TEXTE FOURNI:

++++++++++++++++++++

Patrimoine sacré de Saint-Connan (église, chapelle, croix, fontaines) / Glad sakr Sant-Konan (iliz, chapel, kroazioù, feunteunioù)
Cet article propose une simple promenade dans le bourg et la campagne de Saint-Connan. Voir la bibliographie en fin d’article pour les écrits de référence, principalement le livre l’Âme de l’Étang écrit par François Budet.
Une église qui ne manque pas d’intérêt, une chapelle et un mémorial marqués par l’histoire du maquis de Coatmalouen, des sculptures, des tableaux, sept croix de chemin, deux fontaines sacrées… Saint-Connan, modeste commune rurale du Kreiz-Breizh (Centre-Bretagne) possède un patrimoine religieux fort intéressant. L’histoire de cette ancienne paroisse, aujourd’hui relais paroissial de la paroisse Saint-Briac de Bourbriac, est intimement liée à celle de l’abbaye de Coatmalouen, actuellement située en Kerpert, et à celle du maquis rattaché à la forêt du même nom.
Quelques liens Internet pour mieux connaître Saint-Connan
Abbaye Notre-Dame de Coatmalouen — Wikipédia (wikipedia.org)
Abbaye de Coatmalouën (Kerpert) (free.fr)
Actualités – Site de abbayedecoatmalouen
Maquis de Coat-Mallouen — Wikipédia (wikipedia.org)
Maquis de Coat-Mallouen – Memoires de guerre
Coat-Mallouen, la forêt des maquisards (francetvinfo.fr)
saint-connan – photos patrimoine histoire – bretagneweb.com
Saint-Connan — Wikipédia (wikipedia.org)
Pôle de l’Etang Neuf (kreiz-breizh.fr)
L’Étang Neuf – Art – Musée – Pêche – Accueil (musee-etangneuf.fr)
Plan :
1 – L’église Saint-Corentin / Iliz Sant-Kaourantin
2 – La chapelle du Logou (ou Logo) / Chapel al Logoù.
3 – Les croix de Saint-Connan / Kroazioù Sant-Konan
4 – Les fontaines / Ar feunteunioù
1 – L’église Saint-Corentin / Iliz Sant-Kaourantin
Saint-Connan (22) : église Saint-Corentin
L’église de Saint-Connan est placée sous le patronage de saint Corentin, façon de rappeler l’appartenance de cette paroisse (aujourd’hui simple relais de la paroisse Saint-Briac de Bourbriac) à l’évêché de Quimper. À l’origine, elle était sans doute dédiée à saint Connan, compagnon de saint Cadoc au VIe siècle.

++++++++++++++++++++

PROBLÈMES À RÉSOUDRE:
- 1) D'après le texte sur le patrimoine sacré de Saint-Connan, à quel évêché le patronage de saint Corentin rattache-t-il la paroisse ?
- 2) Reproduisez à l'identique le passage du texte sur le patrimoine sacré de Saint-Connan compris entre « Actualités – Site » et « Pêche – Accueil (musee-etangneuf.fr) », ces deux bornes incluses.

DONNÉES FOURNIES:
++++++++++++++++++++

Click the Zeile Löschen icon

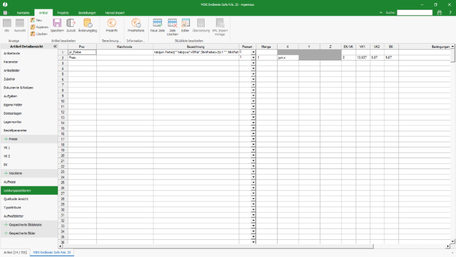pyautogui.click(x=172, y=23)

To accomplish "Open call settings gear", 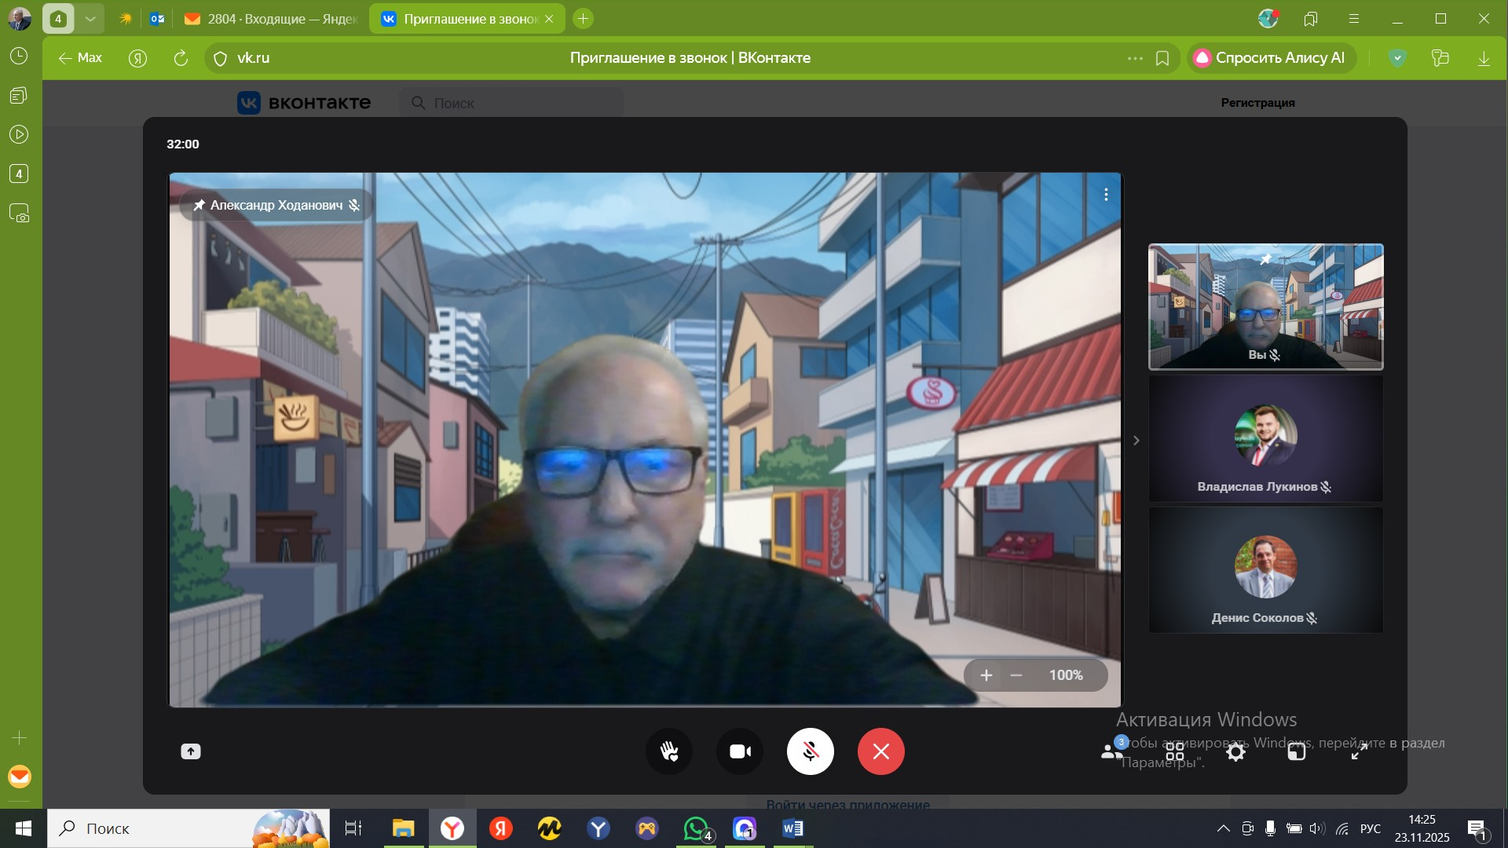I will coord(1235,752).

++++++++++++++++++++

RÉPONSES DANS L'ORDRE:
- 1) À l'évêché de Quimper.

- 2)
Actualités – Site de abbayedecoatmalouen
Maquis de Coat-Mallouen — Wikipédia (wikipedia.org)
Maquis de Coat-Mallouen – Memoires de guerre
Coat-Mallouen, la forêt des maquisards (francetvinfo.fr)
saint-connan – photos patrimoine histoire – bretagneweb.com
Saint-Connan — Wikipédia (wikipedia.org)
Pôle de l’Etang Neuf (kreiz-breizh.fr)
L’Étang Neuf – Art – Musée – Pêche – Accueil (musee-etangneuf.fr)